The Viking's Chosen (Clan Hakon #1)

I shook my head, and then, thinking he might not be able to see me very well, I spoke up. “I will come down when my father decides not to pass his oldest daughter off like she is the prized cow.”

“You would actually be a heifer, dear Allete, since you are, I hope, still a maiden.”

“I…you…how dare you? Thomas, if you do not hold your tongue, I am going to sew your lips shut.” It was a mean thing to say—I knew it—but I could not keep the words from spilling out. I just wanted to be alone to wallow in my pity and disappointment. Was that too much to ask?

He must have read my mind, because he finally relented.

“Fine, I will leave you be—for now—but if you do not come down from there in the next hour, I will send Clay after you.”

“Don’t you dare.” I growled. Clay was the captain of the guard and the bane of my existence. Most of my life, he’d been assigned to protect me and he took his job very seriously. Not only did he prevail in his duty, but he sucked the fun out of everything until life was simply a shriveled-up husk. Thomas knew if anything would get me out of the tree, it would be the captain.

He began to whistle as he walked toward the castle, and I wanted to throw a rock at him. He knew how much I hated when he whistled— it was his way of signifying that he’d won some battle between us. This time, unfortunately, he had. I knew I would eventually have to come down to face my sentencing. Okay, so it was a marriage, not a sentencing, but it felt as though they were one in the same—like I would be walking to the gallows and the wedding was the noose to be wrapped around my neck. Perhaps I was being a tad dramatic, but better to be dramatic in private and then poised and mature in public. I wouldn’t lose my dignity over this, but I knew it was going to break something inside of me. The part of me that longed to be wild and free, to roam new lands and meet new people, would be snuffed out, and there was nothing I could do about it. I was stuck, a product of my circumstances, with no way to change my lot in life.



Later that evening, after I had finally decided to put on my big-girl bloomers, I sat in the warm water of the bathtub in my chambers. The scents of freesia and bath oils wafted on the steam around me, causing me to relax and my eyelids to droop. I didn’t want to think about what changes would come in a month’s time. I didn’t want to think about my duties or the expectations placed upon me. I just wanted to sit in peaceful silence.

“I can’t believe they’re making you marry that old king.” My youngest sister, Dayna, came storming in to my room.

“Why do the gods hate me so,” I grumbled as I reached for a towel. Usually, I would have Lidia, my handmaiden attend to me, but I’d sent her to bed, not wanting to see the pity in her eyes.

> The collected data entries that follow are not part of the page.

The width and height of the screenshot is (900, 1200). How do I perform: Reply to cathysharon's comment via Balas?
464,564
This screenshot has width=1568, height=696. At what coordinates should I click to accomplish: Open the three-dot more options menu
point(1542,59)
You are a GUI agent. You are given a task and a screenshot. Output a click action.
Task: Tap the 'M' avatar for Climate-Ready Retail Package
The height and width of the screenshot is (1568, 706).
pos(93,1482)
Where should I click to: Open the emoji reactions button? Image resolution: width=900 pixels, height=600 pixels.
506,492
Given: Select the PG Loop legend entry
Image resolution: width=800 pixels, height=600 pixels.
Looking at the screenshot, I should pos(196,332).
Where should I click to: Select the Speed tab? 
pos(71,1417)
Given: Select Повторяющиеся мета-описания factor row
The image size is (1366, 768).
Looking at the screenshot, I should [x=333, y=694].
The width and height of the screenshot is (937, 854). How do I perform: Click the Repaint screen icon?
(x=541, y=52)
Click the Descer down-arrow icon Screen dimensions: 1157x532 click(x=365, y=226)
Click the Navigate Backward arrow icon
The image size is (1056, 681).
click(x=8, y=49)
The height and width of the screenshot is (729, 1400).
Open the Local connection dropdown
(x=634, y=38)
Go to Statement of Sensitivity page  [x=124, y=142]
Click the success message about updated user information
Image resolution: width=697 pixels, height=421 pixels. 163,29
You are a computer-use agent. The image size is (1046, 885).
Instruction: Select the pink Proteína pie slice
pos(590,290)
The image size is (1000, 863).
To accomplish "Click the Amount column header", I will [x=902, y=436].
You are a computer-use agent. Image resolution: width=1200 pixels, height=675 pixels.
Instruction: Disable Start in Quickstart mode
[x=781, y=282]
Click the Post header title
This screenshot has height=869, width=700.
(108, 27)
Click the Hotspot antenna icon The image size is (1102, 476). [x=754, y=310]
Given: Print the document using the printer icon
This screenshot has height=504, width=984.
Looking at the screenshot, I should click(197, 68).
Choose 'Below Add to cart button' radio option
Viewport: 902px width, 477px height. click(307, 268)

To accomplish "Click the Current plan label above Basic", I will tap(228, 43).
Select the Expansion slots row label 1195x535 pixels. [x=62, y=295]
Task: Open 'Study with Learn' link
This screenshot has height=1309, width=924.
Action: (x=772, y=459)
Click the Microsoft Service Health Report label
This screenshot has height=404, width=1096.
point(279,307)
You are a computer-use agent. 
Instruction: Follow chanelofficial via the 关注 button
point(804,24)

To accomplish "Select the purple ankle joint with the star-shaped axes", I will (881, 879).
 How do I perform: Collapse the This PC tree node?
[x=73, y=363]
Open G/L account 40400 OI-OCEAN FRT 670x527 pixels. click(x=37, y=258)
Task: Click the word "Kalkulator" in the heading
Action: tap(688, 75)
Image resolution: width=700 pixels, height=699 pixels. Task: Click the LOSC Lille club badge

“What are you going on about?” I asked Dayna as I climbed out of the warm tub. Water dripped down my body and the air hit my wet skin, causing me to shiver. My youngest sister, who happened to be the tallest of the four of us and the most inquisitive, snatched up the towel from my hands and began drying me off. For many, the action would have been awkward, but Dayna was the type of person who always needed to be doing something. She couldn’t talk unless her hands or feet were also moving, so I moved obediently as she motioned for me to step out of the tub and then lifted my arms. Her movements were quick and efficient, and all the while she barely took a breath.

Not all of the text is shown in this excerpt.